I motivi dell’esclusione
– Più della metà delle domande pervenute al Ministero entro il 16 luglio 2012 sono state respinte con un missiva che gli uffici ministeriali hanno inoltrato ai professionisti la cui istanza non è risultata passibile di accoglimento. Le domande di inserimento nell’elenco sono state pari a un numero complessivo di 9.920, di queste solo 4.146 hanno ottenuto il beneplacito ministeriale. I motivi delle restanti esclusioni? Ebbene, secondo le spiegazioni che lo stesso dicastero ha addotto, i professionisti espulsi non hanno raggiunto i quindici crediti formativi necessari all’iscrizione, come spiegato nell’articolo 4 del decreto ministeriale di costituzione dello stesso registro. In sostanza, gli espulsi risultano in misura maggiore rispetto ai professionisti che sono stati invece inseriti nell’elenco, in quanto il numero di coloro che si sono visti recapitare la missiva del dicastero è pari a 5.774. Il punto è che il Ministero ha ritenuto di dover interpretare in maniera fedele la norma, in base alla quale potevano essere considerati in maniera esclusiva i crediti acquisiti nel campo della contabilità pubblica e nella gestione economico-finanziaria degli enti locali conseguiti negli ultimi tre anni (quindi prima della riforma). Tuttavia, proprio al fine di evitare le confusioni che invece hanno preso forma, il Consiglio nazionale dei dottori commercialisti e degli esperti contabili aveva a suo tempo chiarito che potevano essere considerati propedeutici all’inserimento nell’elenco altresì i crediti maturati dalla partecipazione ai corsi di diritto tributario. Purtroppo però il chiarimento del supremo organo di rappresentanza dei dottori commercialisti e degli esperti contabili è rimasto inascoltato. Ovvio che i professionisti destinatari della lettera ministeriale ed esclusi dall’elenco non hanno alcuna intenzione di mandar giù la patata bollente, per il momento intanto a diffondersi all’interno della categoria è un doppio malcontento: in prima battuta, nei confronti del Ministero; secondariamente, nei riguardi dei rappresentanti nazionali che non hanno saputo dare risposte certe. Tali scompigli non fanno che ingrossare i motivi di tensione, peraltro già alti se si considera che alcuni Ordini locali avevano impugnato il D.M. n. 23/2012 e si è ancora in attesa del responso del TAR.

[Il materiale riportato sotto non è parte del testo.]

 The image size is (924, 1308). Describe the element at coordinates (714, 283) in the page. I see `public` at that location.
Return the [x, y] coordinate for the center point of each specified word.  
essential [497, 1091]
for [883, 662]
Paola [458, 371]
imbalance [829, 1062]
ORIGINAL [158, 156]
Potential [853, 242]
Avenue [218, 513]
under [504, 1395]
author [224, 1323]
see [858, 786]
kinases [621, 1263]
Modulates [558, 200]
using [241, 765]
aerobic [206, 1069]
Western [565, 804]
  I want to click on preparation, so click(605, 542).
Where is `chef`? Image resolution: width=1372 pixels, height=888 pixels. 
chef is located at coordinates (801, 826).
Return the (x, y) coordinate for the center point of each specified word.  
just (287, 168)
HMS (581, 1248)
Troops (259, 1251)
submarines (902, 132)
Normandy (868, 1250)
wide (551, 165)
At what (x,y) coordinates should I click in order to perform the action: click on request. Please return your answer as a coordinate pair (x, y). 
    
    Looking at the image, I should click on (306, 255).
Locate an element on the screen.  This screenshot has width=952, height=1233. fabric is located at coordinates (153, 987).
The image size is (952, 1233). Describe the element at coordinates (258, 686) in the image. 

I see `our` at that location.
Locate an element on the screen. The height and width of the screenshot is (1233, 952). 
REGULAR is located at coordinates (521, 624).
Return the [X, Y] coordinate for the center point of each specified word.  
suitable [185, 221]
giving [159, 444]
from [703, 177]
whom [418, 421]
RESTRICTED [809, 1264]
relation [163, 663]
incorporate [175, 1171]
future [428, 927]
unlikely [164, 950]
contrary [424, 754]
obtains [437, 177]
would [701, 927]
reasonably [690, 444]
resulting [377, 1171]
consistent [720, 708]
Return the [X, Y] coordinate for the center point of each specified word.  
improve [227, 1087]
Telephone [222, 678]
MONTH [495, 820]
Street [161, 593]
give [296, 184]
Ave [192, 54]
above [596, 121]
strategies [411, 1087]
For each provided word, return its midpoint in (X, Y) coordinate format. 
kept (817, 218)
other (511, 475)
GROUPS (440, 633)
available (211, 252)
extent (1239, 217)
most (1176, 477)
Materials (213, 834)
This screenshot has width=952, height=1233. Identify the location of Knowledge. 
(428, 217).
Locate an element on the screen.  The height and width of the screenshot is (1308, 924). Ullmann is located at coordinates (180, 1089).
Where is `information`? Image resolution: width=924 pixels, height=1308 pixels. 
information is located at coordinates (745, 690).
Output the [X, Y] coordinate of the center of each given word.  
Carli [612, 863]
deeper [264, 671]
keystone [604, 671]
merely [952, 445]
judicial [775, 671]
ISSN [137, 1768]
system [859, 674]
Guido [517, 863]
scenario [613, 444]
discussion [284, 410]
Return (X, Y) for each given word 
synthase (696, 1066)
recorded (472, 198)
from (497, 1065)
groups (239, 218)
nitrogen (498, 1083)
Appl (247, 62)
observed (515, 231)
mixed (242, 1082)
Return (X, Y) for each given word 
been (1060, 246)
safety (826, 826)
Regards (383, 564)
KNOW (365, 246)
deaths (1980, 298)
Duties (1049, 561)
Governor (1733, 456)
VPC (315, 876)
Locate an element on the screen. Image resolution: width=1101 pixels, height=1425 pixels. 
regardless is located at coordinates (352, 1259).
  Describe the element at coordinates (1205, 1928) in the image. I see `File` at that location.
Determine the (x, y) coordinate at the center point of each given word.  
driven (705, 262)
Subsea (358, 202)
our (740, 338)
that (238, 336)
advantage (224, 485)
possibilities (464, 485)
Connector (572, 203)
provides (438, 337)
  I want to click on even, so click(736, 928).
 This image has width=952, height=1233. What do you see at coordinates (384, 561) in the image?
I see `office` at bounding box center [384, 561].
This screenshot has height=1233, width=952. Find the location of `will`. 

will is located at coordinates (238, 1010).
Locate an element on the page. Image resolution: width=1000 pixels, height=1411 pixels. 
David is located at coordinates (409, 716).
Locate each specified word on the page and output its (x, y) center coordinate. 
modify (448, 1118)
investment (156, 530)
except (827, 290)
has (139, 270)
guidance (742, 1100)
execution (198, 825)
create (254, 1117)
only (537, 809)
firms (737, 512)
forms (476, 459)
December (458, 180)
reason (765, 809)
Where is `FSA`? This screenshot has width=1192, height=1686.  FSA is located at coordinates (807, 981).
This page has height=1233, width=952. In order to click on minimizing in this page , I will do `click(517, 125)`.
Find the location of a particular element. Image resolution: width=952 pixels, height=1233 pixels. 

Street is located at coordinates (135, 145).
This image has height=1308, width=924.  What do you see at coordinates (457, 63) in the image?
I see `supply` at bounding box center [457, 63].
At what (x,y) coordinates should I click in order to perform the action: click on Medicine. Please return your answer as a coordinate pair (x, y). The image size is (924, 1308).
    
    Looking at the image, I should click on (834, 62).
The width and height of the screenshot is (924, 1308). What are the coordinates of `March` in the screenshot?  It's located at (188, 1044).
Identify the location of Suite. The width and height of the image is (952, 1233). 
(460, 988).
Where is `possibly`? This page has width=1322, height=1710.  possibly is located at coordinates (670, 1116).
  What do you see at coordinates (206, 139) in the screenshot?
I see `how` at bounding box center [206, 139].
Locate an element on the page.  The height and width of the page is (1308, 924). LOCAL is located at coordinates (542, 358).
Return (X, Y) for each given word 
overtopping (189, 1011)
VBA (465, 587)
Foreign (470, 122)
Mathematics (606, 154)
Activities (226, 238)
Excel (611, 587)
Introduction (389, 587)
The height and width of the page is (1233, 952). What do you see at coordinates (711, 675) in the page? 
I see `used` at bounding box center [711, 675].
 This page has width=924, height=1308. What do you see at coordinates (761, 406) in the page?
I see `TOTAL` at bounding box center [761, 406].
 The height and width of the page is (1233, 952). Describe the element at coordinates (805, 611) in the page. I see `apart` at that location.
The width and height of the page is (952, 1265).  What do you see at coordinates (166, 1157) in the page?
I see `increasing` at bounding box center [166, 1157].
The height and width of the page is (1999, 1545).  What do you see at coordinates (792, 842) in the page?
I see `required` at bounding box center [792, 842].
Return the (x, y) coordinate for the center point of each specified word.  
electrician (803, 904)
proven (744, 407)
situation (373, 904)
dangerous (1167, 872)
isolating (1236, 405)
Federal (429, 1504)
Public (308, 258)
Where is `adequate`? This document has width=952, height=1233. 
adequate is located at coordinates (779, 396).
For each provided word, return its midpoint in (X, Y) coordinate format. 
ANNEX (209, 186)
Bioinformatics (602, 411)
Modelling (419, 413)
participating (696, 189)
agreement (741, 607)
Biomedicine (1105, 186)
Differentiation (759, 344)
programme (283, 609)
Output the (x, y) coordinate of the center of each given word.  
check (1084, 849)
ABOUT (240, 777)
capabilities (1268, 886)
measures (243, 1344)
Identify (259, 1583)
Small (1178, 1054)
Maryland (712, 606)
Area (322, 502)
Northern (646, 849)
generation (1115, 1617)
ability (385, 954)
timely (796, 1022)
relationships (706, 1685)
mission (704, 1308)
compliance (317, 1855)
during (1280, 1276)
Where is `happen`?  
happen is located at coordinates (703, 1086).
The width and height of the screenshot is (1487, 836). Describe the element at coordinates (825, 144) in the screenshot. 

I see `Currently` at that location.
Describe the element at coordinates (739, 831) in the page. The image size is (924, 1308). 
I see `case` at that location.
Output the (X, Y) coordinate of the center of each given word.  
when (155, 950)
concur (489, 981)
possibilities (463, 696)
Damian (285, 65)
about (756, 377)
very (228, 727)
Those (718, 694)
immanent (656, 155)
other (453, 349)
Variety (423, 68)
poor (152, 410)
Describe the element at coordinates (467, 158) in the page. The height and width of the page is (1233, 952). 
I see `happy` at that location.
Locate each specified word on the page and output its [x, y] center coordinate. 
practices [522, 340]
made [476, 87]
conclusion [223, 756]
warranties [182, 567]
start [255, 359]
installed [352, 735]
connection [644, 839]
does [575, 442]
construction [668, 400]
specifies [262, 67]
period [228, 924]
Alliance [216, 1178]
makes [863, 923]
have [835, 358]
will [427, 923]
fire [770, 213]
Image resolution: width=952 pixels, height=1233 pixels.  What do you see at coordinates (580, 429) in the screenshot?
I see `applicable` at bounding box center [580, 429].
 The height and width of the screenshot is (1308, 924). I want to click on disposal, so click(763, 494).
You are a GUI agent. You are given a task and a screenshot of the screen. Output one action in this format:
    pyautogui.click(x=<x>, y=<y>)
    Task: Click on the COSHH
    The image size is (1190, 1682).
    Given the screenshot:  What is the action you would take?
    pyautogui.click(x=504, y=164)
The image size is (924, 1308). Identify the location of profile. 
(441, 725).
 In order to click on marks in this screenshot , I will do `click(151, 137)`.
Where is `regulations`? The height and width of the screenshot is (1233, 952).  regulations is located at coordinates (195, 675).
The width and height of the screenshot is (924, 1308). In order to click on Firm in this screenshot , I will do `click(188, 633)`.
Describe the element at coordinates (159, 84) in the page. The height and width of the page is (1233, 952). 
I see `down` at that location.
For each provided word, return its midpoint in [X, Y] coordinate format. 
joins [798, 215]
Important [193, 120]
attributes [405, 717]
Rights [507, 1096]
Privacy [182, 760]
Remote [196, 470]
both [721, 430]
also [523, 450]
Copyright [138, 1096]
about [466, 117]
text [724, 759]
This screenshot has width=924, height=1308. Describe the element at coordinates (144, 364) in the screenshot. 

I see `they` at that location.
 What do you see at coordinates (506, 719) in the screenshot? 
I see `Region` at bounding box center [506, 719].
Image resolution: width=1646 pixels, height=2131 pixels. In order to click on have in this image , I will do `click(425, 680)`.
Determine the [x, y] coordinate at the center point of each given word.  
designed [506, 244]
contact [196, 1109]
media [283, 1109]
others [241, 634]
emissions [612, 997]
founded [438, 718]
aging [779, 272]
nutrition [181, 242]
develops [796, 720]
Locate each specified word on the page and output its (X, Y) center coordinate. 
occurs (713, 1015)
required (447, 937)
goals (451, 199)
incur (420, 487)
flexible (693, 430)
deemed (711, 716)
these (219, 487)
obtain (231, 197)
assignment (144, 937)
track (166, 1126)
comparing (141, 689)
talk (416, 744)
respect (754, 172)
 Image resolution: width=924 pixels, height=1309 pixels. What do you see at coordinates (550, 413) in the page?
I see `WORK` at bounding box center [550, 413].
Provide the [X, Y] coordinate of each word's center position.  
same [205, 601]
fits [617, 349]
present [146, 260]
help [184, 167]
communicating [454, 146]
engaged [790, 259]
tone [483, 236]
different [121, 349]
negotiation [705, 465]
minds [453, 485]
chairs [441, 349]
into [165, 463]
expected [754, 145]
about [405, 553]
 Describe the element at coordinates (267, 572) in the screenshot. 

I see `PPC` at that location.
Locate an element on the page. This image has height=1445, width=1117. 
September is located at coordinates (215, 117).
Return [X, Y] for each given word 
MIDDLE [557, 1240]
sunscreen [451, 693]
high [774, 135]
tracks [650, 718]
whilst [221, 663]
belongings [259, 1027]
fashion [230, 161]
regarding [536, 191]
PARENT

Il futuro immediato – Intanto il Ministero dell’Interno procede per la propria strada. Le estrazioni dall’elenco pubblicato, che inizieranno il 10 dicembre, si protrarranno fino al 28 febbraio, Poi si apriranno i termini di iscrizione al nuovo elenco, con relative estrazioni a marzo. La speranza è però che non si ripetano i disguidi che stanno caratterizzando questa prima applicazione.